/YOLOv5-Implementaion-With-Video-Input

This code uses ultralytics YOLO model for real-time object detection in video. It calibrates camera, measures distance to detected marker, and displays it in inches. Enables accurate object tracking and distance estimation through computer vision.

Primary LanguagePython

YOLOv5-Implementaion-With-Video-Input

This code uses ultralytics YOLO model for real-time object detection in video. It calibrates camera, measures distance to detected marker, and displays it in inches. Enables accurate object tracking and distance estimation through computer vision.

1.1 INTRODUCTION

This documentation outlines a real-time object detection project utilizing the YOLOv5 model. The project focuses on accurate distance measurement and object tracking in video streams. By leveraging computer vision techniques, it provides a solution for identifying objects and estimating their distance from the camera. This documentation elucidates the problem statement, features, and the underlying technology of the project.

1.2 PROBLEM STATEMENT

The challenge addressed by this project is the need for efficient and accurate object detection and distance measurement in real-time scenarios. Traditional methods often lack the speed and precision required for modern applications such as surveillance, autonomous vehicles, and robotics. This project aims to tackle this issue by implementing the YOLOv5 model, which offers rapid and precise object detection and distance estimation, making it applicable across a range of fields.

1.3 FEATURES OF PROJECT

The key features of this project include:

  • Real-Time Object Detection: The YOLOv5 model is employed for real-time detection of various objects within a video stream, encompassing people, vehicles, animals, and other common objects.

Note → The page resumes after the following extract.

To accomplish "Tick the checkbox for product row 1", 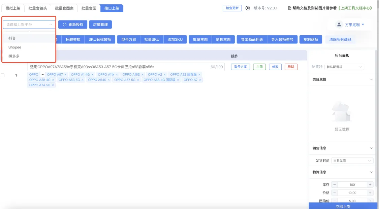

  • Distance Estimation: The project provides an accurate estimation of the distance between the camera and detected objects, leveraging a calibrated camera model.

  • Dynamic Camera Calibration: The system performs dynamic camera calibration upon the first detection, enhancing accuracy in distance calculations.

  • Object Tracking: By plotting bounding boxes and labels on detected objects, the project enables effective tracking and monitoring of objects in the video feed.

  • Easy Integration: The solution can be seamlessly integrated into different applications, including surveillance systems, robotics, and more.

1.4 PLATFORM/TECHNOLOGY

The project is built on the following platform and technology stack:

  • Python: The entire codebase is written in Python, a versatile and widely used programming language.

  • YOLOv5: Ultralytics' YOLOv5 model serves as the core technology for real-time object detection, offering a balance between speed and accuracy.

  • OpenCV: The OpenCV library is utilized for video capture, frame processing, and visualization of results. It enhances the project's computer vision capabilities.

  • Numpy: Numpy is employed for numerical computations and manipulation of arrays, contributing to efficient data processing.

  • Dynamic Calibration: The system dynamically calibrates the camera's focal length to enhance accuracy, ensuring consistent and reliable distance estimations.

  • Real-Time Processing: The project leverages real-time video processing to provide immediate object detection and distance measurements.